* **What is required**
A picture should never appear in your copy. Transcribe the listing exactly from its first line through the line with "Open the 操作类型 dropdown", both ends included.

* **Data shown**
__________________________________________________

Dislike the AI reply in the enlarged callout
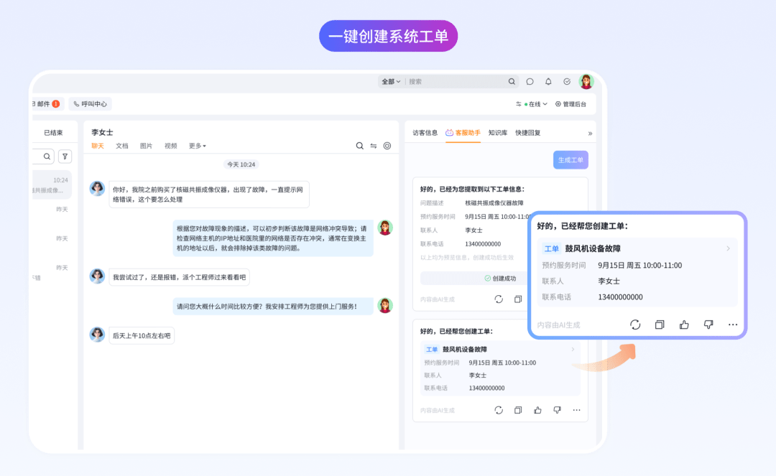Image resolution: width=776 pixels, height=476 pixels. (708, 325)
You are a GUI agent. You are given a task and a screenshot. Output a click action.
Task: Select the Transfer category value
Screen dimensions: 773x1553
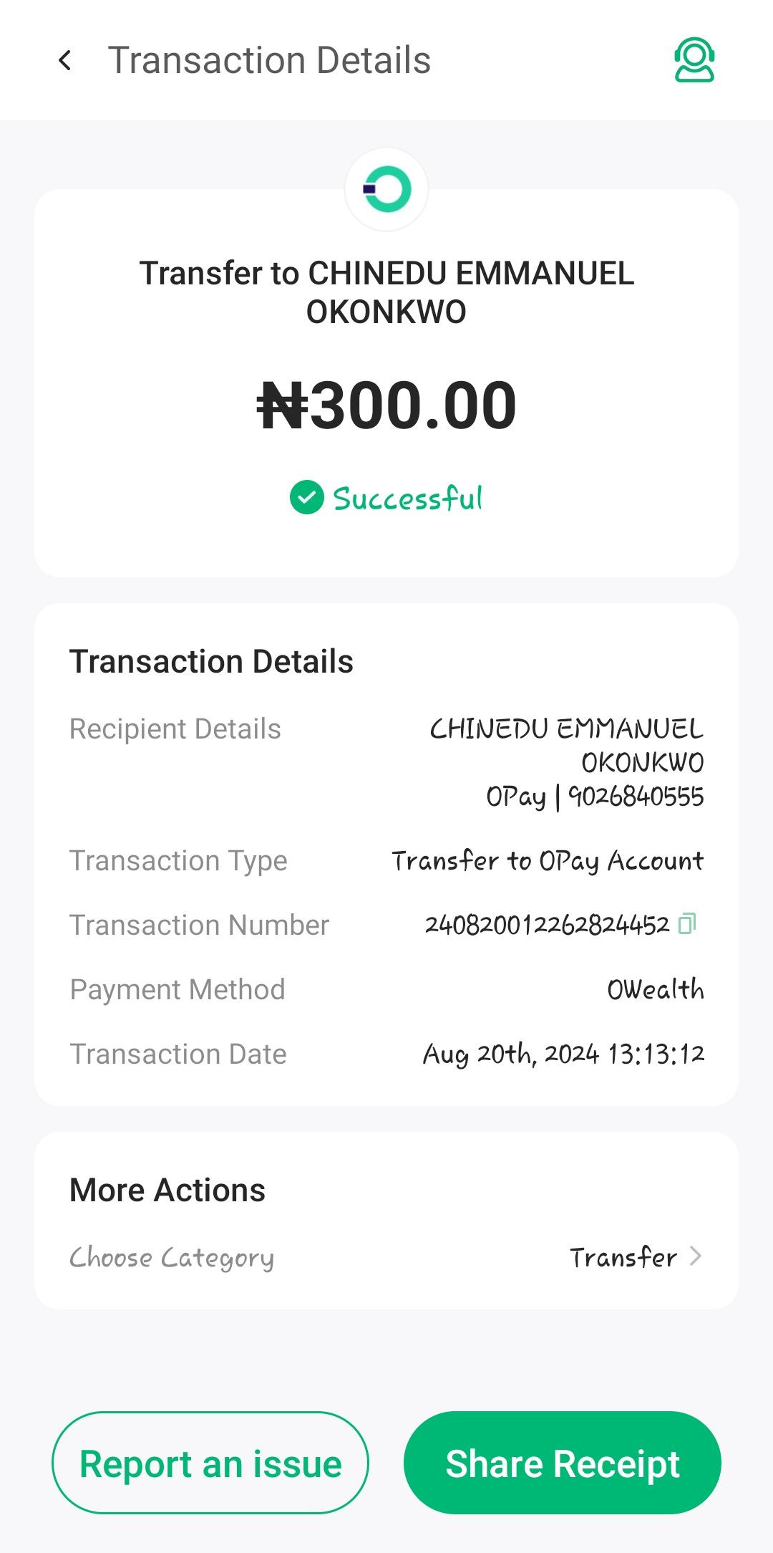[x=623, y=1257]
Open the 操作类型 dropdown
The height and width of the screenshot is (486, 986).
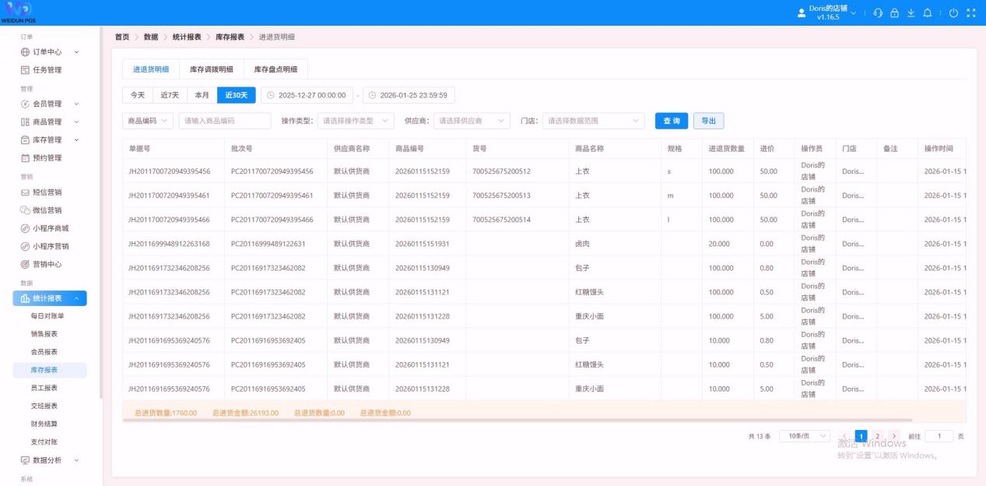pyautogui.click(x=356, y=121)
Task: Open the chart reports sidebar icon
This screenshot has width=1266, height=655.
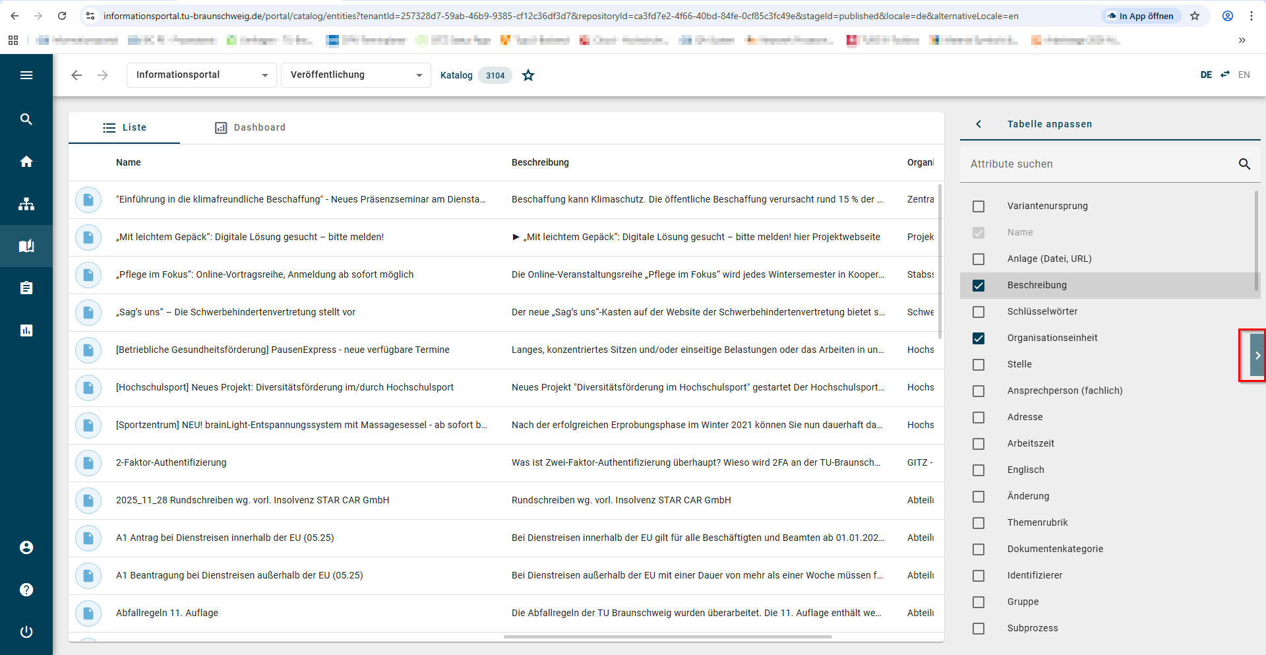Action: (26, 330)
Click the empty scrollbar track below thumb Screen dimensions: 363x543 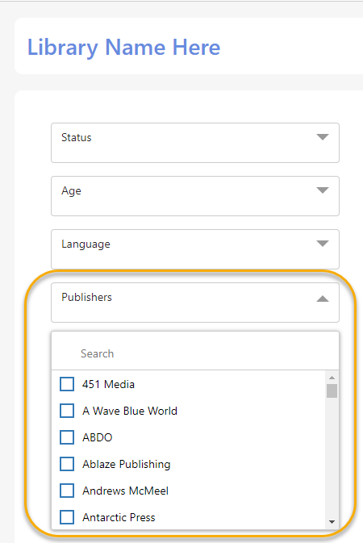(332, 457)
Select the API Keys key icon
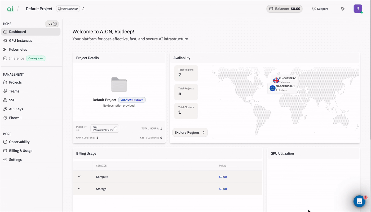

__________________________________________________

* **Solution to the problem**
Dislike the AI reply in the enlarged callout
Image resolution: width=776 pixels, height=476 pixels. (708, 325)
You are a GUI agent. You are given a task and a screenshot. Output a click action.
Task: Select the Transfer category value
Screen dimensions: 773x1553
[x=623, y=1257]
Open the 操作类型 dropdown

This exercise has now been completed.